[begin Document extract]

In order to defend their autonomy, the Haudenosaunee council hired London Ontario lawyer AG Chisholm to draft a petition asking for a reference to the Supreme Court of Canada. They claimed that actions taken by the Indian Department under the Indian Act were a violation of the Six Nations right to internal self-government and ultra vires Canada13 . They soon encountered a constitutional malfunction that seems to have been produced by the devolution of power from the monarch to the Dominion. Under the Supreme Court Act the case could not be heard without leave from the Governor in Council who was deemed to act on the advice of Canada’s Prime Minister, the notional representative of the Canadian people. In practice, however, the Prime Minister relied on recommendations from the Indian Department, which was effectively a party in this case. Duncan Campbell Scott was thus able to shield his policies from public scrutiny in court. Based on a judiciously worded memo advising that a Supreme Court reference would be of ‘no advantage’ to the Indian administration, the petition was rejected by an Order in Council orchestrated by Scott and declaring that the Six Nations were British subjects14 . Though this decision was ostensibly made by the Governor in Council on Scott’s advice, there is no evidence to suggest that any elected representative or Canadian official other than Scott turned his mind to the situation.

Following the failure of their petition and several other attempts to negotiate a solution to their problems, the Six Nations dismissed Chisholm and hired George Decker, a lawyer from Rochester, New York who was working on the Cayuga claim (Graymount, 1973)15 . They drafted a second petition to the Governor General of Canada reminding him of Britain’s traditional alliance with the Iroquois and asking for the protection of the British Crown from laws ‘manifestly designed to destroy our Government’16 . Petitions to previous Governors General had successfully defended their rights, but this time their pleadings were passed down once again to Duncan Campbell Scott – the author of the actions they were complaining about – without any independent consideration by anyone else. And so it was rejected again.

[end Document extract]
[begin Given entries]

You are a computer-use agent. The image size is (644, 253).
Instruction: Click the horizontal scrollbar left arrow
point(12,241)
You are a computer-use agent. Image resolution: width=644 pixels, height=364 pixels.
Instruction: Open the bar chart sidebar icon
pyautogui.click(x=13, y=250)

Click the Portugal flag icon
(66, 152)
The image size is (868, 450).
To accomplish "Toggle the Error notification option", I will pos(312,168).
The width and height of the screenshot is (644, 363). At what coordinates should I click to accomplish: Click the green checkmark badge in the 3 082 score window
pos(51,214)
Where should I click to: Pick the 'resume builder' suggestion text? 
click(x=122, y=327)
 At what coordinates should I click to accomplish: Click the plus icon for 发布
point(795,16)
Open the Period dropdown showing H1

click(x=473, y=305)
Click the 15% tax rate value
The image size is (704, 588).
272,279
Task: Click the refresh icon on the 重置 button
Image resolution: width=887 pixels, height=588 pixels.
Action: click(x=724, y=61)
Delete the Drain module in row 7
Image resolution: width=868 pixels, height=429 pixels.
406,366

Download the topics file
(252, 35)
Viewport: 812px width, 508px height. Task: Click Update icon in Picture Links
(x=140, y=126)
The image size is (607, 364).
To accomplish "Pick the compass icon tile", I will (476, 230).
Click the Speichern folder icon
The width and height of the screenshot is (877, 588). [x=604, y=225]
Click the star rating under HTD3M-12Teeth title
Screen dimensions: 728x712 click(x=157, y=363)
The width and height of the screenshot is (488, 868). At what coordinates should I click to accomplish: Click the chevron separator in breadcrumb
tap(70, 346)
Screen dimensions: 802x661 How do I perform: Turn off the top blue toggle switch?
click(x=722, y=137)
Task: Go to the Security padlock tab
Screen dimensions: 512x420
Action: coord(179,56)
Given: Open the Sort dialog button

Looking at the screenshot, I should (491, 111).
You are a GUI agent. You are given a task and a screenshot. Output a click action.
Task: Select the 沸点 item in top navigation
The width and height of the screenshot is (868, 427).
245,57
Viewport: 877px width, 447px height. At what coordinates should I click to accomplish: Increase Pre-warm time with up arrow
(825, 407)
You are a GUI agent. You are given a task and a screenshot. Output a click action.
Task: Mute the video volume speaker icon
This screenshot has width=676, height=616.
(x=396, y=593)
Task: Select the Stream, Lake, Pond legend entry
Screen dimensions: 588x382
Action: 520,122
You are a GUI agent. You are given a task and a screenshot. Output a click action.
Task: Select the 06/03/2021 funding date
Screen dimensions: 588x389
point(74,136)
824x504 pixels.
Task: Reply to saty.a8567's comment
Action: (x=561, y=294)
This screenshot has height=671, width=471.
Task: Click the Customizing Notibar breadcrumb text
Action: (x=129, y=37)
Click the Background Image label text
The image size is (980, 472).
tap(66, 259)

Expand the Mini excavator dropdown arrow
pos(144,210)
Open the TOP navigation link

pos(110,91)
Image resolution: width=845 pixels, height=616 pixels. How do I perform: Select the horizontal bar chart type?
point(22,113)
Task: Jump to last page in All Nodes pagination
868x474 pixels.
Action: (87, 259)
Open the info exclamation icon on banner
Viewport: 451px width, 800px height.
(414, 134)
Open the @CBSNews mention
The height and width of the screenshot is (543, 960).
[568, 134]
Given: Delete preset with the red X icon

[end Given entries]

▶ Exercise brief
Could you reproduce, word for word, the stretch of the Six Nations petition passage above from "Following the failure" through "was rejected again."?

▶ Full output
Following the failure of their petition and several other attempts to negotiate a solution to their problems, the Six Nations dismissed Chisholm and hired George Decker, a lawyer from Rochester, New York who was working on the Cayuga claim (Graymount, 1973)15 . They drafted a second petition to the Governor General of Canada reminding him of Britain’s traditional alliance with the Iroquois and asking for the protection of the British Crown from laws ‘manifestly designed to destroy our Government’16 . Petitions to previous Governors General had successfully defended their rights, but this time their pleadings were passed down once again to Duncan Campbell Scott – the author of the actions they were complaining about – without any independent consideration by anyone else. And so it was rejected again.